The Cobb salad is a main-dish American garden salad typically made with chopped salad greens (iceberg lettuce, watercress, endives and romaine lettuce), tomato, crisp bacon, chicken breast, hard-boiled eggs, avocado, chives, blue cheese, and red-wine vinaigrette. The ingredients are laid out on a plate in neat rows.

Origin
Various stories recount how the salad was invented. One says that it came about in 1938 at the Hollywood Brown Derby restaurant, where it became a signature dish. It is named after the restaurant's owner, Robert Howard Cobb. Stories vary whether the salad was invented by Cobb or by his chef, Paul J. Posti. The legend is that Cobb had not eaten until near midnight, and so he mixed together leftovers he found in the kitchen, along with some bacon cooked by the line cook, and tossed it with their French dressing.

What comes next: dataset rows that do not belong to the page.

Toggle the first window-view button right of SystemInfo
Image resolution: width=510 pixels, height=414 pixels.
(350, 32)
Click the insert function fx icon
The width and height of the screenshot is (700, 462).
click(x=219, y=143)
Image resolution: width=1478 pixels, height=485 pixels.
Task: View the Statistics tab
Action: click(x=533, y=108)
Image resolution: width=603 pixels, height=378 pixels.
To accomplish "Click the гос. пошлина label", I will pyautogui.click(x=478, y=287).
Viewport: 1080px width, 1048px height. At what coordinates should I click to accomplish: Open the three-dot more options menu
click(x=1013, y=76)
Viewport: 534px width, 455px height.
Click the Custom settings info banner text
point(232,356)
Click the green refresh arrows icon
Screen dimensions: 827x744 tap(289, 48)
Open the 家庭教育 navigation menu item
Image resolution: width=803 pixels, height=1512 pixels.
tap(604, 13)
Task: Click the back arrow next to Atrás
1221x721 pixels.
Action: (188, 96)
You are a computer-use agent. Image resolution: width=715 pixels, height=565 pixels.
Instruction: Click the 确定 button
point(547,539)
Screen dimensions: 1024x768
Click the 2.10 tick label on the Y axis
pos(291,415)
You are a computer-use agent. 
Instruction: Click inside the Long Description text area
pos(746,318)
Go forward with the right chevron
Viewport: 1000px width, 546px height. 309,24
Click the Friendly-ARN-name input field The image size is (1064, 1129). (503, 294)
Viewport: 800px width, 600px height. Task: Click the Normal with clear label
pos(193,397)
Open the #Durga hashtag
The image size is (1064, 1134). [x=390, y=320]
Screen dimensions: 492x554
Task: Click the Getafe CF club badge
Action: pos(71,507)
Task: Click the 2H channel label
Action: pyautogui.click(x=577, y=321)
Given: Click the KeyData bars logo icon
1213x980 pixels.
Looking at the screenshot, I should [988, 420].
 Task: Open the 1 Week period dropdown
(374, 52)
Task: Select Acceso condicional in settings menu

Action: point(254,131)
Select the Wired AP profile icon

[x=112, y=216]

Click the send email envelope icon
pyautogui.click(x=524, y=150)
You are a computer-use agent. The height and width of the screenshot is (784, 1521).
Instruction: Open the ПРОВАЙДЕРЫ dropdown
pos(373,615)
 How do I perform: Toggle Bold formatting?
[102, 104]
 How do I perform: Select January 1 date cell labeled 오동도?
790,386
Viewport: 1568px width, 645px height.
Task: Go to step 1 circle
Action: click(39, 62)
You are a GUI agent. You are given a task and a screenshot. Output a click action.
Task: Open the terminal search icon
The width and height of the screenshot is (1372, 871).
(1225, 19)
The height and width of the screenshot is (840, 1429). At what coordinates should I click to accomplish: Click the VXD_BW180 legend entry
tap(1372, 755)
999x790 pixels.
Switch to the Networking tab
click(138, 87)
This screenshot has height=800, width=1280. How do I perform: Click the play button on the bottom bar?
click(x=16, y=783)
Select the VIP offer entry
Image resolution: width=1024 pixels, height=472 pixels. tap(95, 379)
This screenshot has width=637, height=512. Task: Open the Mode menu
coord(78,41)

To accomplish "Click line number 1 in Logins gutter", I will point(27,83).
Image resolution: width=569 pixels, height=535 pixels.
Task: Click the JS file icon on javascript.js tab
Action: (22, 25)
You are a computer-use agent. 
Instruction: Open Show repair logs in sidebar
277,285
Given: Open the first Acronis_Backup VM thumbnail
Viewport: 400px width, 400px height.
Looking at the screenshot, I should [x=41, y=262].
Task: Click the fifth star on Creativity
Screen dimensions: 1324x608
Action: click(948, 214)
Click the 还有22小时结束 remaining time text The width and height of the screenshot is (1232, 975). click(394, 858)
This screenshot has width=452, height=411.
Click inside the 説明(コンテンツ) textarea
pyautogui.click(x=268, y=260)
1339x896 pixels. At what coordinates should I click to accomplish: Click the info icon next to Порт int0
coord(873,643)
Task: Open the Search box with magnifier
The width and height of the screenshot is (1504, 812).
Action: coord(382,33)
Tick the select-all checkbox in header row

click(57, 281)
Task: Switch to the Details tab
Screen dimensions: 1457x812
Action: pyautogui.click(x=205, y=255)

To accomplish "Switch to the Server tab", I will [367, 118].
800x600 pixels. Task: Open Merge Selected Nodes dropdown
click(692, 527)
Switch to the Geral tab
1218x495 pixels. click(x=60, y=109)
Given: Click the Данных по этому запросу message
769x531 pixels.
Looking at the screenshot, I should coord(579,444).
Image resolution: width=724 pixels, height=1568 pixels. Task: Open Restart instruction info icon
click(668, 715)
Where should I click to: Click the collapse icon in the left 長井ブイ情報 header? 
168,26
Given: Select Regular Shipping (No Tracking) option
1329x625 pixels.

Another version of the creation is that Robert Kreis, executive chef at the restaurant, created the salad in 1929 (the year the Brown Derby's Hollywood location opened) and named it in honor of Robert Cobb. The same source confirms that 1937 was the reported date of the version noted above, with Cobb making the salad.

Another version of events is that the salad was hastily arranged from leftovers by owner Bob Cobb for showman and theater owner Sid Grauman. It was chopped fine, because Grauman had just had dental work done, and couldn't chew well.

Authentic versions of the Cobb salad are prepared using four varieties of greens: iceberg lettuce, watercress, endive and romaine lettuce.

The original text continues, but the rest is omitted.